▶ **SHORT TASK**
Echo these lines back word for word, all of them.

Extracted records
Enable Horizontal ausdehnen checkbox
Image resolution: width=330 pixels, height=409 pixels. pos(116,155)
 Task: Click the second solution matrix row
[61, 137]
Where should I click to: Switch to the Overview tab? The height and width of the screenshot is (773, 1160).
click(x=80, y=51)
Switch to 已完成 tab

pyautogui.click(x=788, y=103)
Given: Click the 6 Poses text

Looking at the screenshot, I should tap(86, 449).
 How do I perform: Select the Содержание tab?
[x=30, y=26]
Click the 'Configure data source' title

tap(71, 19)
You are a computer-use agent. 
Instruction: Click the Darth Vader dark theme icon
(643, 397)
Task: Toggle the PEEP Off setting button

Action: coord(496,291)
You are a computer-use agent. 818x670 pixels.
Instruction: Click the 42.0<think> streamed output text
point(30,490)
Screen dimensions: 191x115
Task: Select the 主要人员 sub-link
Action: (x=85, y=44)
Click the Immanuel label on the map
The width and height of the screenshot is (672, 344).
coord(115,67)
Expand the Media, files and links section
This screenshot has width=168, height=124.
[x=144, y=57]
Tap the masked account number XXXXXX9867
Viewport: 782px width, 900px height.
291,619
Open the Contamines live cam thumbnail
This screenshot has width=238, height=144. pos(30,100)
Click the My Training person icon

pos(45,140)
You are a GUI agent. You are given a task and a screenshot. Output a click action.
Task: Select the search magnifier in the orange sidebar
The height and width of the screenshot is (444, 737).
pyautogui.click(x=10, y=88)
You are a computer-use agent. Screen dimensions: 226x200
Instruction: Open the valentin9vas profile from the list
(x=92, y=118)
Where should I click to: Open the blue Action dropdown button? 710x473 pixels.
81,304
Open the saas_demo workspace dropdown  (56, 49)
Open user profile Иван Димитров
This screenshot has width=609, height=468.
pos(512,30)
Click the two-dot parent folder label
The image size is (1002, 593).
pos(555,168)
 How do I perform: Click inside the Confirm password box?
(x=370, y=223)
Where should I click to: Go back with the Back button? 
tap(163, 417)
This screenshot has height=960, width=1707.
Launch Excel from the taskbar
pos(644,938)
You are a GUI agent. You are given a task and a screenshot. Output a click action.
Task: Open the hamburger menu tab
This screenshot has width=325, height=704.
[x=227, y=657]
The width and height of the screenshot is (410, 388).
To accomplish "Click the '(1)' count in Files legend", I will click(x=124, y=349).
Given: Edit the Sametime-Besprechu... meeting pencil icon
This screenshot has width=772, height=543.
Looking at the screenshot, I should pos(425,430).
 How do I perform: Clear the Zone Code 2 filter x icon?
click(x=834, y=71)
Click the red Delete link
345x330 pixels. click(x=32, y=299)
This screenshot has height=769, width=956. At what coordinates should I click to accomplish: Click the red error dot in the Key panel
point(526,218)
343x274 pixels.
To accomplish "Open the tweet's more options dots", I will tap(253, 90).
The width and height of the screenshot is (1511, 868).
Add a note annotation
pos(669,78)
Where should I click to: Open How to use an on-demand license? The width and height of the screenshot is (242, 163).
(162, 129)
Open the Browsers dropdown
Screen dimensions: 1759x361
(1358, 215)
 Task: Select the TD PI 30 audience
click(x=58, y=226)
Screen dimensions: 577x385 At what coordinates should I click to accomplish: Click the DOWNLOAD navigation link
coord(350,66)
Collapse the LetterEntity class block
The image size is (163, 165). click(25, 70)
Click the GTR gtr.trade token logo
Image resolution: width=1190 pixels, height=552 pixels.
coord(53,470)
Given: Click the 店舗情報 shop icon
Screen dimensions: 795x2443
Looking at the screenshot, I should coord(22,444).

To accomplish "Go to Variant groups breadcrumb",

▶ **TASK ANSWER**
Enable Horizontal ausdehnen checkbox
Image resolution: width=330 pixels, height=409 pixels. pos(116,155)
 Task: Click the second solution matrix row
[61, 137]
Where should I click to: Switch to the Overview tab? The height and width of the screenshot is (773, 1160).
click(x=80, y=51)
Switch to 已完成 tab

pyautogui.click(x=788, y=103)
Given: Click the 6 Poses text

Looking at the screenshot, I should tap(86, 449).
 How do I perform: Select the Содержание tab?
[x=30, y=26]
Click the 'Configure data source' title

tap(71, 19)
You are a computer-use agent. 
Instruction: Click the Darth Vader dark theme icon
(643, 397)
Task: Toggle the PEEP Off setting button

Action: coord(496,291)
You are a computer-use agent. 818x670 pixels.
Instruction: Click the 42.0<think> streamed output text
point(30,490)
Screen dimensions: 191x115
Task: Select the 主要人员 sub-link
Action: (x=85, y=44)
Click the Immanuel label on the map
The width and height of the screenshot is (672, 344).
coord(115,67)
Expand the Media, files and links section
This screenshot has width=168, height=124.
[x=144, y=57]
Tap the masked account number XXXXXX9867
Viewport: 782px width, 900px height.
291,619
Open the Contamines live cam thumbnail
This screenshot has width=238, height=144. pos(30,100)
Click the My Training person icon

pos(45,140)
You are a GUI agent. You are given a task and a screenshot. Output a click action.
Task: Select the search magnifier in the orange sidebar
The height and width of the screenshot is (444, 737).
pyautogui.click(x=10, y=88)
You are a computer-use agent. Screen dimensions: 226x200
Instruction: Open the valentin9vas profile from the list
(x=92, y=118)
Where should I click to: Open the blue Action dropdown button? 710x473 pixels.
81,304
Open the saas_demo workspace dropdown  (56, 49)
Open user profile Иван Димитров
This screenshot has width=609, height=468.
pos(512,30)
Click the two-dot parent folder label
The image size is (1002, 593).
pos(555,168)
 How do I perform: Click inside the Confirm password box?
(x=370, y=223)
Where should I click to: Go back with the Back button? 
tap(163, 417)
This screenshot has height=960, width=1707.
Launch Excel from the taskbar
pos(644,938)
You are a GUI agent. You are given a task and a screenshot. Output a click action.
Task: Open the hamburger menu tab
This screenshot has width=325, height=704.
[x=227, y=657]
The width and height of the screenshot is (410, 388).
To accomplish "Click the '(1)' count in Files legend", I will click(x=124, y=349).
Given: Edit the Sametime-Besprechu... meeting pencil icon
This screenshot has width=772, height=543.
Looking at the screenshot, I should pos(425,430).
 How do I perform: Clear the Zone Code 2 filter x icon?
click(x=834, y=71)
Click the red Delete link
345x330 pixels. click(x=32, y=299)
This screenshot has height=769, width=956. At what coordinates should I click to accomplish: Click the red error dot in the Key panel
point(526,218)
343x274 pixels.
To accomplish "Open the tweet's more options dots", I will tap(253, 90).
The width and height of the screenshot is (1511, 868).
Add a note annotation
pos(669,78)
Where should I click to: Open How to use an on-demand license? The width and height of the screenshot is (242, 163).
(162, 129)
Open the Browsers dropdown
Screen dimensions: 1759x361
(1358, 215)
 Task: Select the TD PI 30 audience
click(x=58, y=226)
Screen dimensions: 577x385 At what coordinates should I click to accomplish: Click the DOWNLOAD navigation link
coord(350,66)
Collapse the LetterEntity class block
The image size is (163, 165). click(25, 70)
Click the GTR gtr.trade token logo
Image resolution: width=1190 pixels, height=552 pixels.
coord(53,470)
Given: Click the 店舗情報 shop icon
Screen dimensions: 795x2443
Looking at the screenshot, I should coord(22,444).

To accomplish "Go to Variant groups breadcrumb",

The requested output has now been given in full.